Grazie anche per i meriti alla documentazione che non sono però tutti miei. Nel senso che abbiamo ispirazioni precise (tratte da saggi sul Far West essenzialmente che danno una lettura più storica possibile), ma anche i suggerimenti dell'utenza in questo senso sono stati molto utili a implementare parti assolutamente necessarie come le FaQ o il paragrafo dell'Ambient dedicato allo Spiritismo e alle Credenze (altro aspetto giocabile ed "esoterico" che mai nessuno considera nel Far West, ma era pieno zeppo di leggende e fatti inspiegabili). Lo scoglio più grande rimane sempre far capire e far calare il giocatore nella mentalità dell'epoca. Tutti noi (si spera) siamo tolleranti e democratici, nella rude frontiera americana priva di legge tolleranza e democrazia erano parole vuote senza significato, schiaffeggiare una donna era dovuto e trucidare un indiano era necessario alla sopravvivenza stessa dell'uomo bianco, per non parlare di tutte quelle regole e norme sociali che oggi possiamo giudicare incomprensibili o inaccettabili! Bèh sì, far passare tutto questo è davvero difficile e mi capitano momenti di sconforto in tal senso, non lo posso negare.
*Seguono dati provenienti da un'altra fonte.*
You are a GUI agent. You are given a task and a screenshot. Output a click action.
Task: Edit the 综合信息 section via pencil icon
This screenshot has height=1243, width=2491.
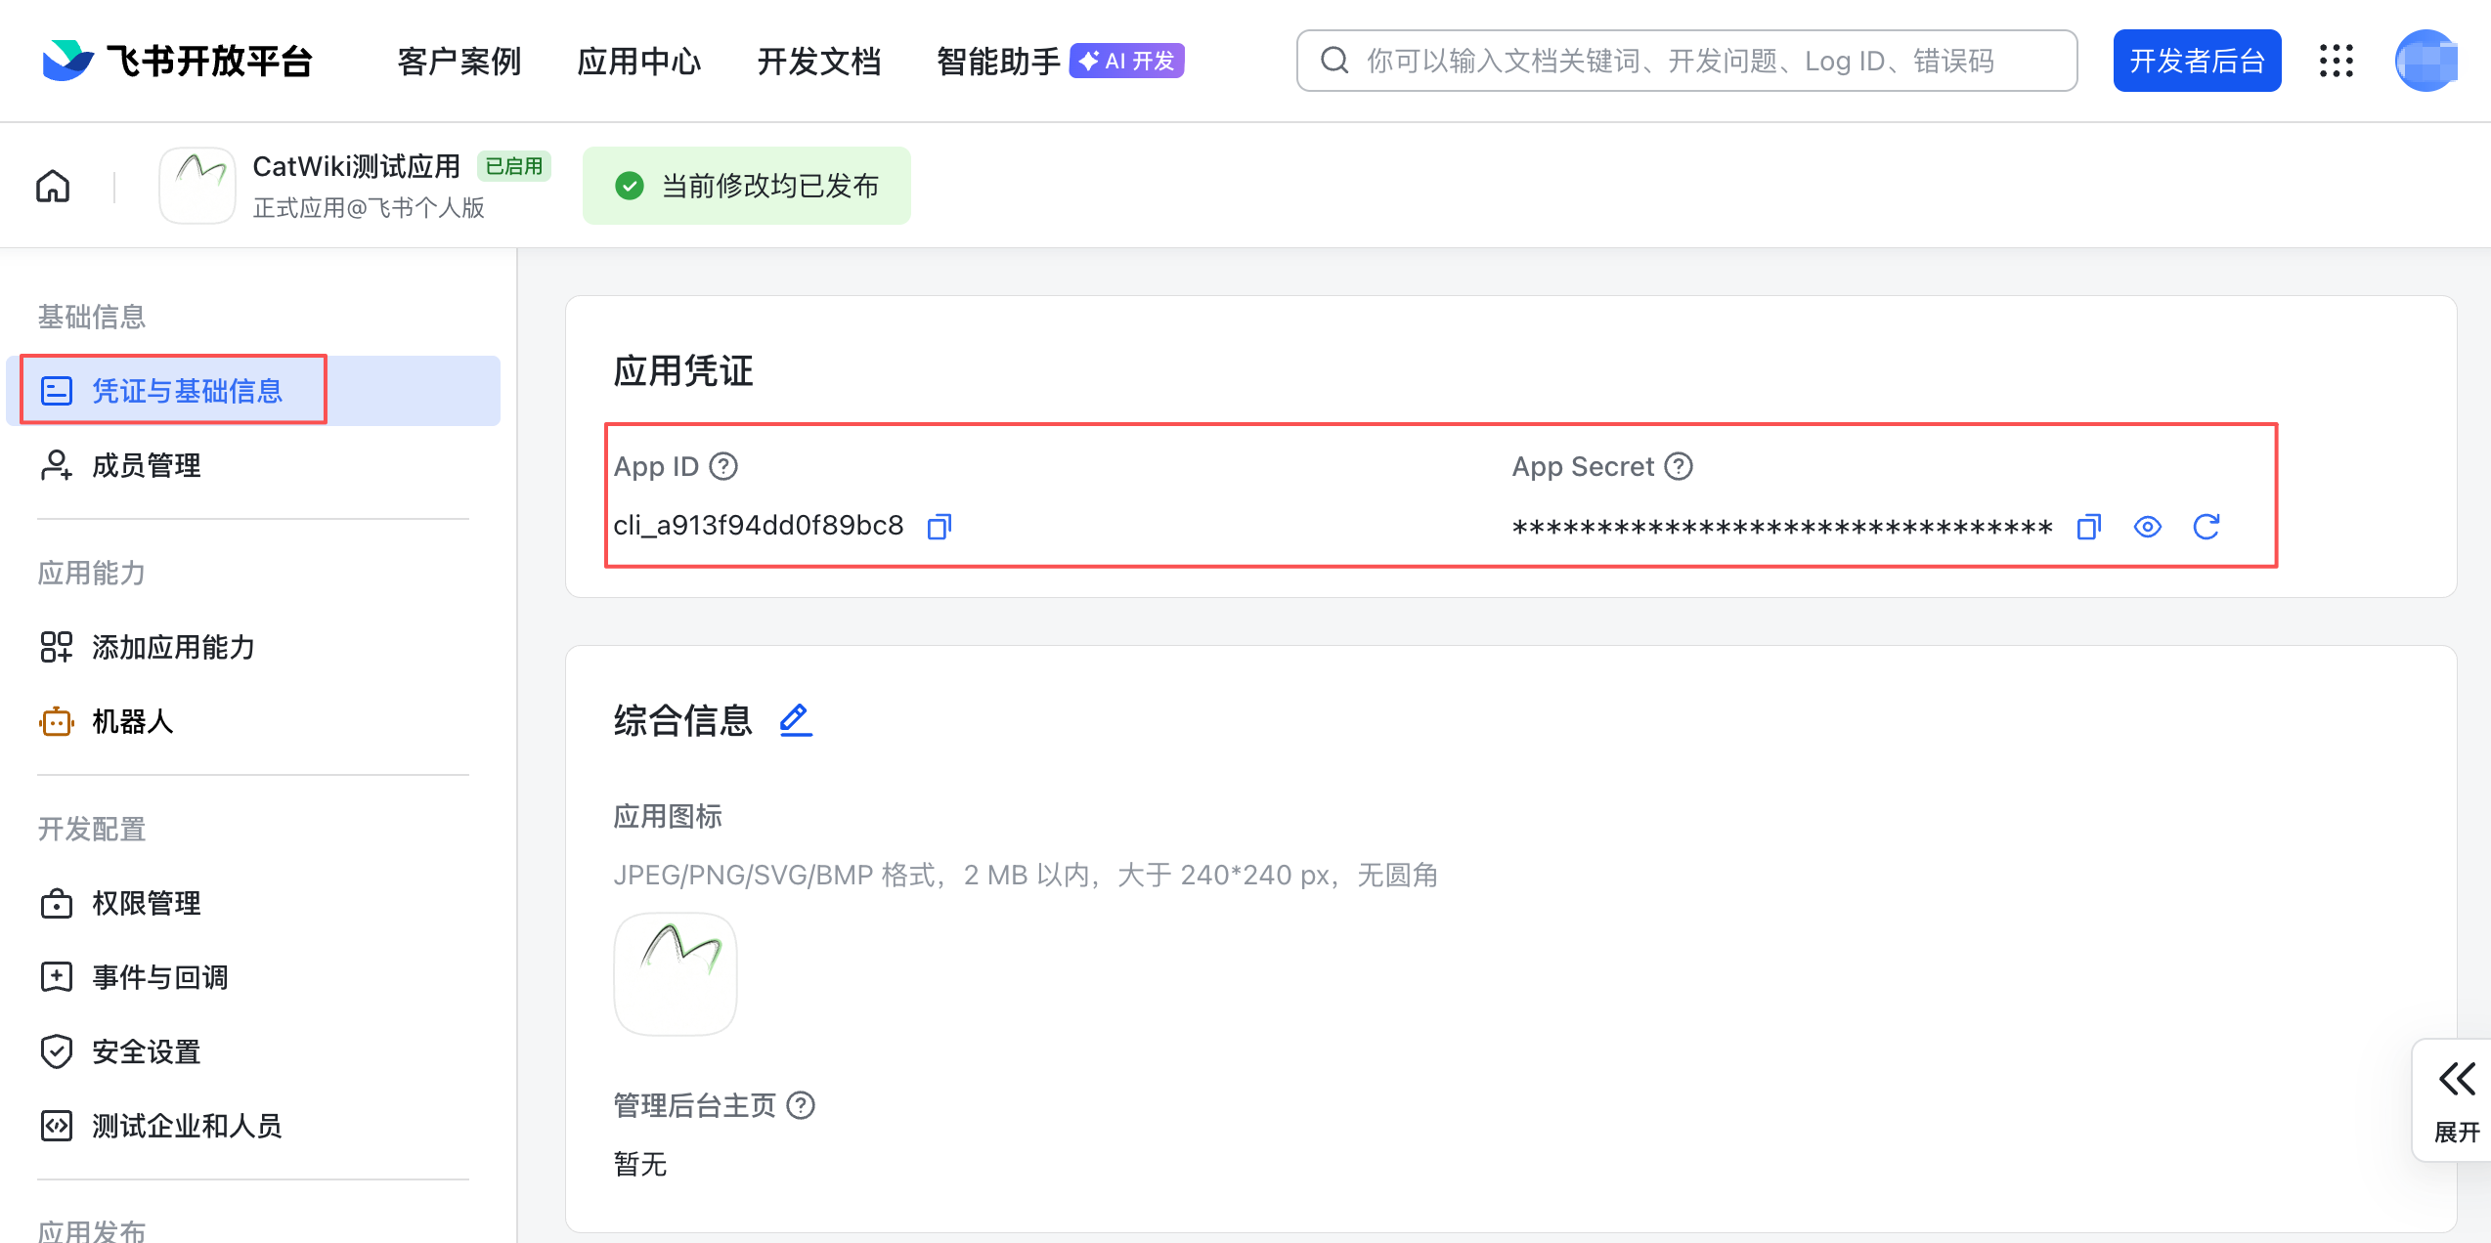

Quanto ai tuoi consigli e suggerimenti, sono d'accordo con te. Anche io penso che il dado dovrebbe supportare la coerenza e non annientarla, quindi che l'interpretazione dovrebbe essere il principale metodo di giudizio, ma di fronte a due interpretazioni eccellenti e in scontro ad esempio, io non saprei decidere e a quel punto per me il lancio del dado è assolutamente necessario. Non ti nego che poi col tempo ho anche rivalutato le skill e il loro uso, perchè proprio grazie ai lanci si sono verificate situazioni così imprevedibili (una fra tutte, il cinese colpito per caso da un colpo di fucile durante il match di pugilato!), che hanno portato gioco, sorpresa e... in taluni casi autentica ilarità. Quindi insomma è vero che la perfezione in tal senso è ancora lontana, ma ci sono momenti ugualmene godibili anche così. Concordo con te anche sulla necessità di più Quest, lo so... lo so, e avete ragionissima, faccio il possibile per trovare/selezionare nuovi Master che seguano una certa linea narrativa, ma non è facile. Credimi se ti dico, che faccio sempre il possibile e quando in questo senso non posso accontentarvi mi rammarica sempre.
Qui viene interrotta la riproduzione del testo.